The hardware produces this configuration under specific conditions. Hormonal cascades — dopamine, oxytocin, testosterone, others — fire at elevated levels. Attention narrows toward the other operator. The other operator’s signals get processed with elevated importance. The perceived qualities of the other operator inflate; the perceived qualities of others contract. The operator’s normal interests, concerns, and attention patterns can be temporarily overridden by the absorbing focus on the romantic interest.
This configuration is functional, in evolutionary terms — it produces the conditions under which mating and pair-bonding occur, with sufficient intensity to motivate the operator past the obstacles that bond formation involves. It is also temporary. The hardware does not sustain peak romantic configuration indefinitely; the cascades regulate down across months to a couple of years, regardless of the conditions. What was intense becomes ordinary. The operator who confused the temporary configuration with the permanent state of their relationship encounters the regulation as crisis: the magic is gone, something is wrong. Nothing is wrong. The hardware is doing what the hardware does.

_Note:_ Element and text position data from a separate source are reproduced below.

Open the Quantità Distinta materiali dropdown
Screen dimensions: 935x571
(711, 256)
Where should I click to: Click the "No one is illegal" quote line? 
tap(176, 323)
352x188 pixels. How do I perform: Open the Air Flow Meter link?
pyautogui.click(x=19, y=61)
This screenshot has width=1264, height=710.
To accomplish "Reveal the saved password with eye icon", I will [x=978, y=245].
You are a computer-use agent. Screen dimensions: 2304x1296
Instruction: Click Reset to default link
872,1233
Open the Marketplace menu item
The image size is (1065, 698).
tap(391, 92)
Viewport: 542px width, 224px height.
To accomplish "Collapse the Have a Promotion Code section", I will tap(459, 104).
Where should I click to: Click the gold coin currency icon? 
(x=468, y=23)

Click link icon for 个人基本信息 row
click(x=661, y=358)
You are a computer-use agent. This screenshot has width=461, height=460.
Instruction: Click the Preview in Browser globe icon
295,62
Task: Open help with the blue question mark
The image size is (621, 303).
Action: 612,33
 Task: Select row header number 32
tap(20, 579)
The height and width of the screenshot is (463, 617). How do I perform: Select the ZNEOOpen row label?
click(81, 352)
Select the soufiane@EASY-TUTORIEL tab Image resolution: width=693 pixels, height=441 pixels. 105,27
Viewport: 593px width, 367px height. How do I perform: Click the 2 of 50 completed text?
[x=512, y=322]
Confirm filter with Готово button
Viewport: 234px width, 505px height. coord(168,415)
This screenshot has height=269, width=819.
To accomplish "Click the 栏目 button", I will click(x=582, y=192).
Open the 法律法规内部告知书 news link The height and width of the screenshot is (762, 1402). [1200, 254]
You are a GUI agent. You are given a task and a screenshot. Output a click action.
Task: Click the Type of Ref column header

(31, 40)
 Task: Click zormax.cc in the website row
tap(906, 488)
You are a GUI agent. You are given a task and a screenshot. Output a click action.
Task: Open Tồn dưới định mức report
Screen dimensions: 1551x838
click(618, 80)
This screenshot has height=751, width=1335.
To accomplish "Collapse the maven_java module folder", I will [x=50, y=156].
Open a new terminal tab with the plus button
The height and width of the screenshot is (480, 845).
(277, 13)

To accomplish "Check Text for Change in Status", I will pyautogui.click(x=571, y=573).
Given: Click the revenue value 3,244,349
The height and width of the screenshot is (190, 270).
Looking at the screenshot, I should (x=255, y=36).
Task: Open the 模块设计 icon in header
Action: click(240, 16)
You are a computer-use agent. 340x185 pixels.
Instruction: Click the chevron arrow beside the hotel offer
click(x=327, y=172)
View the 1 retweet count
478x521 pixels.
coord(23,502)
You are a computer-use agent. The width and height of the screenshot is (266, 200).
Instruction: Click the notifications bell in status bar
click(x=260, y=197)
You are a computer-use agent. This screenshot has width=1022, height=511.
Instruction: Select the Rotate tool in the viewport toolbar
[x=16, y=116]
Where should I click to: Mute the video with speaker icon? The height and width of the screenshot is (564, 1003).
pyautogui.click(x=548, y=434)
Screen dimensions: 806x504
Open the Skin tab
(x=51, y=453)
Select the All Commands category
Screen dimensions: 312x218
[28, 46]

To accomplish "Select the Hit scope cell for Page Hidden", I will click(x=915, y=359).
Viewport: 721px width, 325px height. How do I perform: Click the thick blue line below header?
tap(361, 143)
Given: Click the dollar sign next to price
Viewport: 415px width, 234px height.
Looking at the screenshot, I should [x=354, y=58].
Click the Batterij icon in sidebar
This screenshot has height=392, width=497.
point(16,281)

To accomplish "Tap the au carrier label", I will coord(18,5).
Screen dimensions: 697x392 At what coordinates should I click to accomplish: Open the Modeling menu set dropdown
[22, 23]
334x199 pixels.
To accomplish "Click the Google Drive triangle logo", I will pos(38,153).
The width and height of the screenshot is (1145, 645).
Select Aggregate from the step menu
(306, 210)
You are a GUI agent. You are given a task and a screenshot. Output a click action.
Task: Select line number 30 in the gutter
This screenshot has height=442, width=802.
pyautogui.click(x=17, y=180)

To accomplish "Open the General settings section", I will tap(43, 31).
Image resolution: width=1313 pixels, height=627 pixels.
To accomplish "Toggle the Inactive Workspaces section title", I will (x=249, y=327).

The cultural narrative often promotes the temporary configuration as the destination — as if relationships should sustain initial-romance intensity indefinitely. Operators trained on this narrative often interpret the natural regulation as evidence the relationship has failed, and either pursue intensification through manufactured drama or abandon the relationship in favor of finding the next initial-romance configuration with a new partner. Both produce dysfunction. The first introduces conflict where stability would have been possible. The second produces serial relationships, each ending at the same regulation point.
From the chair: enjoy the initial romantic configuration when it is present, without confusing it with the long-term state. The intensity is real and worth experiencing. The information it provides is real — it is reporting fit, attraction, the conditions for bonding. But it is not the destination. The destination, if the relationship continues, is the more regulated configuration that follows, which has its own substantial value but does not feel like the initial state.
The other application: the relationship that sustains long-term is not the one that maintains initial romance intensity; it is the one that builds the deeper configuration that the regulation makes available. The shared history. The accurate knowledge of each other. The capacity to navigate difficulty together. The reliability the other operator can be counted on for. These are not romantic in the initial sense. They are what relationships actually become when they last, and they are valuable on their own terms — not as inferior versions of the initial configuration, but as different configurations entirely.
The Marriage entry covered some of the maintenance work that the longer-term configuration requires. The operator who can value both configurations — the initial and the long-term — has access to relationships of substantial depth. The operator who only values the initial keeps trying to recreate it, and rarely arrives at the depth.